Mengakarnya mafia BBM itu menghalangi masyarakat konsumen BBM mendapatkan fungsi sosial negara dalam bentuk harga BBM bersubsidi yang disalurkan melalui PT. Pertamina. Terutama bagi masyarakat petani dan nelayan yang hidup di perdesaan dan di kepulauan terpencil. Harga BBM bersubsidi di pasaran di lingkungan mereka tidak pernah berlaku sama persis dengan harga yang ditetapkan oleh Pemerintah sebagaimana Tarif Dasar Listrik (TDL) bersubsidi dari PT. PLN. Sehingga fungsi sosial negara di sektor BBM bersubsidi tidak pernah dirasakan oleh masyarakat miskin akibat struktur wilayah Negara Kesatuan Republik Indonesia (NKRI) itu. Apalagi BBM Pertalite yang dari sisi informasi kualitasnya saja sudah simpang siur apalagi dari sisi harga jual di konsumen akhir.

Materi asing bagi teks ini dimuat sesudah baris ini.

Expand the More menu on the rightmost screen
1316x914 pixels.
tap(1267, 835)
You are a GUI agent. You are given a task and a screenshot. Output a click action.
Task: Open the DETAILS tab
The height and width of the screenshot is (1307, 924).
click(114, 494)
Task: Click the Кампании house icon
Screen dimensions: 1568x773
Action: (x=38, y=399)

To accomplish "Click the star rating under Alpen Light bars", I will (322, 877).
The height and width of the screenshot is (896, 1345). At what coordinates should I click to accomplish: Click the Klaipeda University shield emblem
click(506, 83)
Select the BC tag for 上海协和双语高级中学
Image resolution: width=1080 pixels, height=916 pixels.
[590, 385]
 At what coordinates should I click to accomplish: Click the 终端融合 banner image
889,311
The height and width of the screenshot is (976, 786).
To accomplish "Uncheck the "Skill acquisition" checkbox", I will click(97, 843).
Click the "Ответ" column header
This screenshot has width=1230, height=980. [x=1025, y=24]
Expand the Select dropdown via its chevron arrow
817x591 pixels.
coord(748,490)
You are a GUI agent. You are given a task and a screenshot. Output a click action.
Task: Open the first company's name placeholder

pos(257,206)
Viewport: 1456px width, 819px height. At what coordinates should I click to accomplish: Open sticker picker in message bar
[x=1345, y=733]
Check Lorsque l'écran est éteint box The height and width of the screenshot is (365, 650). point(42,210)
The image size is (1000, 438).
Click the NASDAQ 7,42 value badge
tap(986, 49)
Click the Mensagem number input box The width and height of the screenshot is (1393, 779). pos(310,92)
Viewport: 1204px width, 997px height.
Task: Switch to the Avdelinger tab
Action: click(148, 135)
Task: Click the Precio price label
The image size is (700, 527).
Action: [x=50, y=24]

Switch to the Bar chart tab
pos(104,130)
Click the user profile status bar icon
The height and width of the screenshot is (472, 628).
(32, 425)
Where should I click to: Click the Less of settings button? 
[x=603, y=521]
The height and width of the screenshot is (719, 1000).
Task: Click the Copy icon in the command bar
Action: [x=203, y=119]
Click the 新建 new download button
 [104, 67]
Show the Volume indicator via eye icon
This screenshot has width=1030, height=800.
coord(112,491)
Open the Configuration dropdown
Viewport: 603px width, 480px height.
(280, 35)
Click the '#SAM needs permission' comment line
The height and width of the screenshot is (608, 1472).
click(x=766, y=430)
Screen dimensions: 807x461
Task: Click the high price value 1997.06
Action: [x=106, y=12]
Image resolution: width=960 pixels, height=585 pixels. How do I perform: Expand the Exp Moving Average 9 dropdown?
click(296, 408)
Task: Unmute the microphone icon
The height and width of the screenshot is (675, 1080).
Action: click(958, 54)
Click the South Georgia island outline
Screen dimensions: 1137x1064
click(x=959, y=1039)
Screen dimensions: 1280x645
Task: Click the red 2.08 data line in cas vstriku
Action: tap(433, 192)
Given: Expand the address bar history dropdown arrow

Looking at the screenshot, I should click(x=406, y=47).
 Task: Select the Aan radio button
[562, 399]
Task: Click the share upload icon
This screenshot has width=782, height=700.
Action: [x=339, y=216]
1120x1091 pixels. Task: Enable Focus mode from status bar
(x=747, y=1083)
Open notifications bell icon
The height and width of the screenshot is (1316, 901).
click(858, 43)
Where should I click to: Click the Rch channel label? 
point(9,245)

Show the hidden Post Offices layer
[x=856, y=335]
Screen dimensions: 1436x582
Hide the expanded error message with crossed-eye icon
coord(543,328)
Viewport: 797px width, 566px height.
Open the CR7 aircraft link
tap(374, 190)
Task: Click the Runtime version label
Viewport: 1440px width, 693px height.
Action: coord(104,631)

Pelaksanaan UUPK tidak hanya menjadi tanggungjawab masyarakat konsumen tapi juga menjadi tanggungjawab Pemerintah sebagai regulator dan PT. Pertamina sebagai operator. Tanggungjawab regulator wajib menjamin bahwa BBM yang dijual oleh operator tidak saja harganya wajib sesuai dengan harga yang ditetapkan regulator tapi kualitas BBM-nya wajib sesuai dengan standar peraturan dan perundang-undangan yang berlaku baik secara nasional maupun internasional, pasal 8 ayat (1) huruf a. Operator dalam UUPK pasal 7 huruf b, mempunyai kewajiban memberikan informasi yang benar, jelas dan jujur tentang kualitas barang dan/atau jasa yang diperdagangkan. Karena salah satu hak konsumen dalam UUPK pasal 4 huruf c adalah hak untuk mendapatkan informasi yang benar, jelas dan jujur tentang kualitas barang dan/atau jasa yang diperdagangkan. Jangan sampai informasi kualitas BBM Pertalite yang seharusnya kandungan RON-nya 92.0 itu nantinya di konsumen akhir telah mengalami degradasi RON, sehingga RON-nya sama dengan RON BBM Premium.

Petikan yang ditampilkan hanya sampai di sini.